Usando as informações ::
a – Traduza para o inglês a frase "Afetos negativos são velhos como a humanidade.", extraída do texto sobre delações premiadas.
b – Prossiga o texto sobre delações premiadas a partir da última frase apresentada, mantendo o mesmo registro.

Manda a prudência: antes de empregar um meio de controle social – político, econômico, jurídico – é preciso conhecer sua gênese, perfeições ou fraquezas. Nas “delações premiadas”, frutos de nada santas inquisições, tais cautelas são esquecidas. O prisioneiro, para escapar dos autos de fé estrelados por juízes, promotores e policiais que deveriam ser neutros, confessa atos e palavras pouco submetidos ao controle fático e subjetivo. Deixam de ser revistos motivos trazidos pelas paixões mais baixas. Afetos negativos são velhos como a humanidade. E sua análise recolhe milhares de anos. Não por acaso, nas falas religiosas, o agente de ódio e desunião chama-se Diabo, o turbulento delator. Ele agiu em Atenas, Roma, na inquisição (o terrível Monitório exigindo a delação geral, pelo inquisidor português Dom Diogo da Silva, em 1536), sob o absolutismo (Lacôte-Fernades, H. Les procès du cardinal de Richelieu, 2010), nos regimes totalitários. As ditaduras brasileiras nele tiveram um auxiliar polivalente.

Extrato de dados ::
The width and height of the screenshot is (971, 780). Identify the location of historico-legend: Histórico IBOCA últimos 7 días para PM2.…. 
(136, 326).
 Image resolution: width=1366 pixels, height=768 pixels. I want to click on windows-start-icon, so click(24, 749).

Respostas às tarefas ::
a – Negative feelings are as old as humanity.

b –
Volumes imensos acolhem o exame de vergonhosas práticas na ordem
política. A história infame define culturas, Estados, credos
conflitantes. No arsenal de baixezas dois itens merecem maior cautela, a
calúnia e a delação. Para a denúncia caluniosa, vale retomar a Apologia de Sócrates (19a – 19 b). A peça acusatória (Diabolé)
incrimina o filósofo por suposta sofística. O pensador transformaria
argumentos fracos em fortes, no mesmo passo em que investigava os entes
subterrâneos e celestes. Na acusação temos o ensaio de caçadas milenares
contra a pesquisa científica. O termo usado para ferir Sócrates
refere-se à Zetesis a busca dos
fenômenos naturais ou históricos. A acusação une-se à calúnia segundo a
qual o réu corrompe a juventude de Atenas, ensinando a impiedade. Exílio
ou cicuta, a sentença já agia no indicador endurecido de Meletos.
Denúncia e calúnia, faces do mesmo comportamento.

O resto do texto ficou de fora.